Lo decidió; reconoció, desconsolado, que no quedaba más remedio. En cuanto a las objeciones, no las había. Tras haber residido cinco años entre esos muros y haberse esfumado, los motivos de temor, forzosamente, o ya no existían o se habían ido en desbandada. Podía regresar entre los hombres con tranquilidad. Había envejecido y todo había cambiado. ¿Quién iba a reconocerlo ahora? Y además, poniéndose en lo peor, sólo él corría peligro, y no tenía derecho a condenar a Cosette al claustro porque a él lo hubieran condenado a presidio. Por lo demás, ¿qué es el peligro ante el deber? Y, en última instancia, no había nada que le impidiera ser prudente y tomar precauciones.

En cuanto a la educación de Cosette, ya estaba prácticamente concluida y completa.

Cuando hubo tomado una determinación, esperó la ocasión oportuna. No tardó en presentarse. Fauchelevent falleció.

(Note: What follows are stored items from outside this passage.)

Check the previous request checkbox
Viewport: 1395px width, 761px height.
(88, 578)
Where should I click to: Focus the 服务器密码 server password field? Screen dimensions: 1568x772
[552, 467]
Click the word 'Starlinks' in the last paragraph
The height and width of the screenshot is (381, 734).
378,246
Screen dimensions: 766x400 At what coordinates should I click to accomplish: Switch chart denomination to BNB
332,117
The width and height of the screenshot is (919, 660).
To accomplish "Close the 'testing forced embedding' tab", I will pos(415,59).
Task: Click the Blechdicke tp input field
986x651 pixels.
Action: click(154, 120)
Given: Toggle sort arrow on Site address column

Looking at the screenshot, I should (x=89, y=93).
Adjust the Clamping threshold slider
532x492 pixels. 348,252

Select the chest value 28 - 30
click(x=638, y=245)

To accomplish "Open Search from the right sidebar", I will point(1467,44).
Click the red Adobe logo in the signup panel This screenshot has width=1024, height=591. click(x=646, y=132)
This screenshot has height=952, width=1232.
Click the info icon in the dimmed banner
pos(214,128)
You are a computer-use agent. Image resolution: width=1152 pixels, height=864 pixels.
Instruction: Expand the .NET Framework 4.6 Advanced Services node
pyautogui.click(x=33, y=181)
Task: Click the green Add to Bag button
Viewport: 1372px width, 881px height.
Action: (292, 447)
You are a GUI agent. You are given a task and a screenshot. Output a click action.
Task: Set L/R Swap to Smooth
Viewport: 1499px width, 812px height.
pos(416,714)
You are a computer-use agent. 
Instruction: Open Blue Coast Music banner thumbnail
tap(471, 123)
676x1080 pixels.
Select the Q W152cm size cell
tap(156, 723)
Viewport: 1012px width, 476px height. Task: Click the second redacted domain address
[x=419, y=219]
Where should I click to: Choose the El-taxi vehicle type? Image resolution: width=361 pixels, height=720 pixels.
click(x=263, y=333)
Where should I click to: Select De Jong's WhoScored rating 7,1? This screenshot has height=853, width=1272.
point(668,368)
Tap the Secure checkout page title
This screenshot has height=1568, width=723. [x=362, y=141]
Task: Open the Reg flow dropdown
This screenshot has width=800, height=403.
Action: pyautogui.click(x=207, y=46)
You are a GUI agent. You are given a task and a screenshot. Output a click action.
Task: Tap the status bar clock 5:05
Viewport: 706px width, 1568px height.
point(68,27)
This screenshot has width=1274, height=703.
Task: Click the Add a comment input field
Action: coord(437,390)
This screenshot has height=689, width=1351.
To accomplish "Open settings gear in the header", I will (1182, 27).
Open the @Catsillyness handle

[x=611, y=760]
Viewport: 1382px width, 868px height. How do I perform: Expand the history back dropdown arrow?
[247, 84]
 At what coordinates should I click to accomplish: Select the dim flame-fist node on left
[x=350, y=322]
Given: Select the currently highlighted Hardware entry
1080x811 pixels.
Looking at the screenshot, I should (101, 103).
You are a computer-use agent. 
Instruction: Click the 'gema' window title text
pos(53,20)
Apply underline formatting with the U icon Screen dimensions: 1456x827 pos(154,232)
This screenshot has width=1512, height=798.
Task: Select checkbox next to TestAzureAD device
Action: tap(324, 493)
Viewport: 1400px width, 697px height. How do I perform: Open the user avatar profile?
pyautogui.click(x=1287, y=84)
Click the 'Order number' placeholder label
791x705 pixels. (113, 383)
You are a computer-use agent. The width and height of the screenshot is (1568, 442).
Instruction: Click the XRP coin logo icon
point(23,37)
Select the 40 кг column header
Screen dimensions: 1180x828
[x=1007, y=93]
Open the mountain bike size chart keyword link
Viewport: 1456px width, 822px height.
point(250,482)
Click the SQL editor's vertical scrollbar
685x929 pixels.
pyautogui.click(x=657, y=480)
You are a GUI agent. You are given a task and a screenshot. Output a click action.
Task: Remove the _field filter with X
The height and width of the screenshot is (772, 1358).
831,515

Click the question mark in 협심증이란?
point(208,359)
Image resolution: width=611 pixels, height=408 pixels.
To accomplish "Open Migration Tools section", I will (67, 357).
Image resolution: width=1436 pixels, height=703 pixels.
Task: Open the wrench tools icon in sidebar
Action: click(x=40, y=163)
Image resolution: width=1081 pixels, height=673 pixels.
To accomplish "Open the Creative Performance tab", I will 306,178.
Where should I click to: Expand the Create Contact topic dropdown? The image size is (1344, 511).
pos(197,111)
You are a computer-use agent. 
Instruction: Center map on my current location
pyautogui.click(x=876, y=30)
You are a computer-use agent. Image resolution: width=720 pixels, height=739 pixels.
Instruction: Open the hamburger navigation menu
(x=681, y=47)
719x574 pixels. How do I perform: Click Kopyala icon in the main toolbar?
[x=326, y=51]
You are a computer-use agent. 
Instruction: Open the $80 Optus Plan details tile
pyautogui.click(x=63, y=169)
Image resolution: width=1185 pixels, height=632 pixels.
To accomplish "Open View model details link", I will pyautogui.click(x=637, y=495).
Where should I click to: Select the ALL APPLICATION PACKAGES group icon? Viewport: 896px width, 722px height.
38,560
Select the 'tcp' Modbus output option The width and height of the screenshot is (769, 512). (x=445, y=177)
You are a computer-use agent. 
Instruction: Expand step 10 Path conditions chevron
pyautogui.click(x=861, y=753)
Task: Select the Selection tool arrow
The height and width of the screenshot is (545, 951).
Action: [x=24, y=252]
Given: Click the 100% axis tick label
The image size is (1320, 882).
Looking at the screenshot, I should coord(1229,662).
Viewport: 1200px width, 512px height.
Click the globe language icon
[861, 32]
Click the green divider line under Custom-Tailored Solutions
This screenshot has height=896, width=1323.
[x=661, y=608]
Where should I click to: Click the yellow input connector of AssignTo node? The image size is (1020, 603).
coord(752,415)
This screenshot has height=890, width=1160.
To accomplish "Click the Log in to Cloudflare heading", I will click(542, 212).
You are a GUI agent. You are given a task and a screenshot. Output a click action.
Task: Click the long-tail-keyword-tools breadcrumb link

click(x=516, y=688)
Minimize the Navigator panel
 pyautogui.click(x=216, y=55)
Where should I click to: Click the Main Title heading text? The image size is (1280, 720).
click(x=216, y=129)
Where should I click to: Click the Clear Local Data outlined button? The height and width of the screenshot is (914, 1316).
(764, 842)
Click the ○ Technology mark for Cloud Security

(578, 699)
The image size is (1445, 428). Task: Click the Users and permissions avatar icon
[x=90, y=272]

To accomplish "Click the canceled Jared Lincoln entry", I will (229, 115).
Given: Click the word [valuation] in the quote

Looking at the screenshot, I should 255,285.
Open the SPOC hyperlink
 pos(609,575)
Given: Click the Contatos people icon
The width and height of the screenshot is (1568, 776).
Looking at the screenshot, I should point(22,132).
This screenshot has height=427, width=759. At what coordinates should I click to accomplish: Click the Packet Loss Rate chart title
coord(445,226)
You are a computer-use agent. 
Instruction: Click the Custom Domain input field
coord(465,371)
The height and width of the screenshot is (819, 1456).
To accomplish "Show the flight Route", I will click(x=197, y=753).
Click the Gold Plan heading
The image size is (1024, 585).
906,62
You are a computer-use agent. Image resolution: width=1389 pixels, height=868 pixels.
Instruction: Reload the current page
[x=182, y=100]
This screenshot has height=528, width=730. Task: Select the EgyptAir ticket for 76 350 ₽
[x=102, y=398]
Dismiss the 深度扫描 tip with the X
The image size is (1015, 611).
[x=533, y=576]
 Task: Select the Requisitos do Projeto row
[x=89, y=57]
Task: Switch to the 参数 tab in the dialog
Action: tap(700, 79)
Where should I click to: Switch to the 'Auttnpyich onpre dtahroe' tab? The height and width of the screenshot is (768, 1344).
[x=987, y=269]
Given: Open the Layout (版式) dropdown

Jean Valjean pidió audiencia a la reverenda madre superiora y le dijo que se había encontrado con una modesta herencia a la muerte de su hermano con la que, a partir de entonces, podría vivir de las rentas, que dejaba el servicio del convento y que se llevaba a su hija; pero, como no era justo que Cosette, que no iba a profesar, hubiese recibido una educación gratuita, suplicaba humildemente a la reverenda madre que tuviera a bien aceptar que le pagase a la comunidad, como indemnización por los cinco años que Cosette había pasado allí, una cantidad de cinco mil francos.

Y así fue como se fue Jean Valjean del convento de la Adoración Perpetua.

Al salir del convento, cargó personalmente, y no quiso confiársela a ningún mozo, con la maletita cuya llave llevaba siempre encima. Aquella maleta tenía intrigada a Cosette por el aroma a sahumerio que salía de ella.

Adelantemos ya que nunca se separó de esa maleta. La tenía siempre en su cuarto. Era lo primero, y a veces lo único, que se llevaba al mudarse. Cosette se lo tomaba a broma y llamaba a la maleta al tiempo que decía: «Tengo celos de ella».

Por lo demás, Jean Valjean no dejó de notar una honda ansiedad al volver a mostrarse a cielo abierto.

Descubrió la casa de la calle de Plumet y allí se guareció. Ahora contaba con el nombre de Ultime Fauchelevent.

Simultáneamente, alquiló otros dos pisos en París, para llamar menos la atención que estando siempre en el mismo barrio, poder ausentarse de vez en cuando en cuanto sintiera la mínima inquietud y, finalmente, que nada volviera a pillarlo de improviso como le sucedió la noche en que escapó de Javert de forma tan milagrosa. Esos dos pisos eran dos viviendas muy reducidas y de aspecto pobre en dos barrios muy distantes entre sí, uno en la calle de L’Ouest y el otro en la calle de L’Homme-Armé.

Iba de vez en cuando tan pronto a la calle de L’Homme-Armé cuanto a la calle de L’Ouest y pasaba allí un mes o seis semanas con Cosette sin llevarse consigo a Toussaint. Recurría a los servicios de los porteros y se hacía pasar por un rentista de los arrabales que tenía un apeadero en la capital. Aquel hombre tan virtuoso tenía tres domicilios en París para escapar de la policía.